» What is expected
Print all of the data exactly, but drop the pictures.

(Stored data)

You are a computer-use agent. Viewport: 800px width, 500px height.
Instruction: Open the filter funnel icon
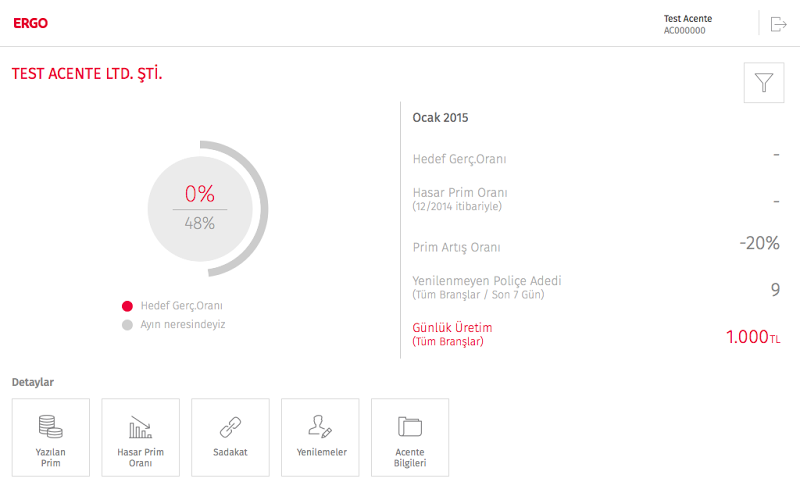click(764, 83)
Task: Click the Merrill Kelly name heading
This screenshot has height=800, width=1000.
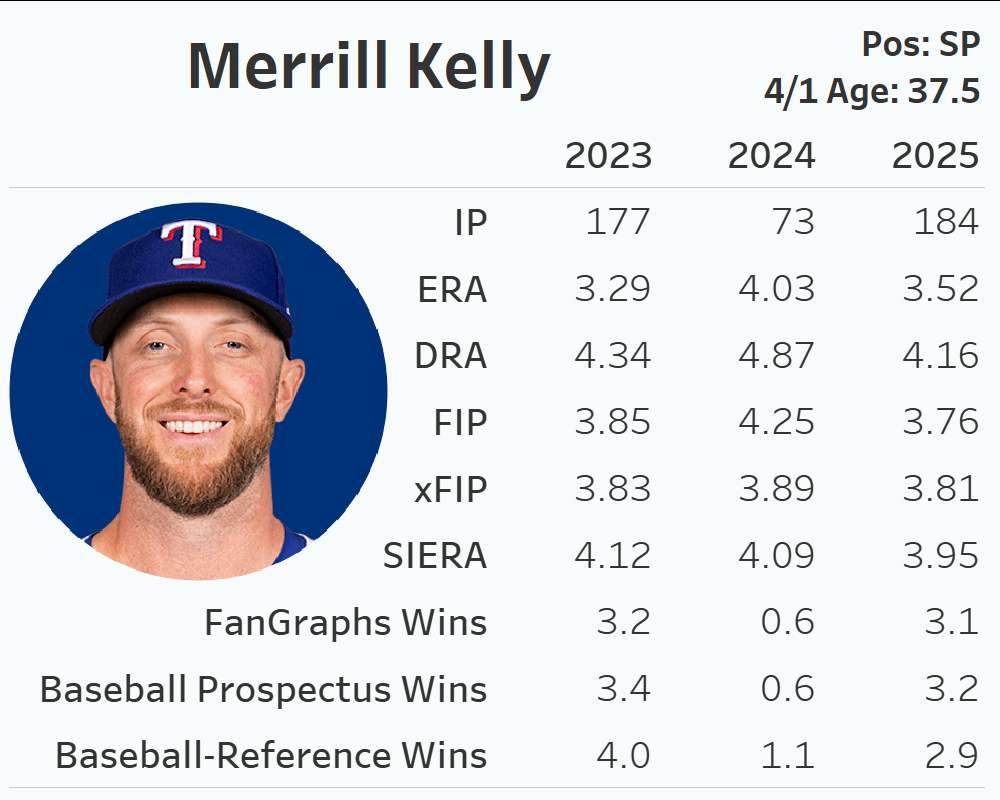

» Answer
You are a computer-use agent. Viewport: 800px width, 500px height.
Instruction: Open the filter funnel icon
click(764, 83)
Task: Click the Merrill Kelly name heading
This screenshot has height=800, width=1000.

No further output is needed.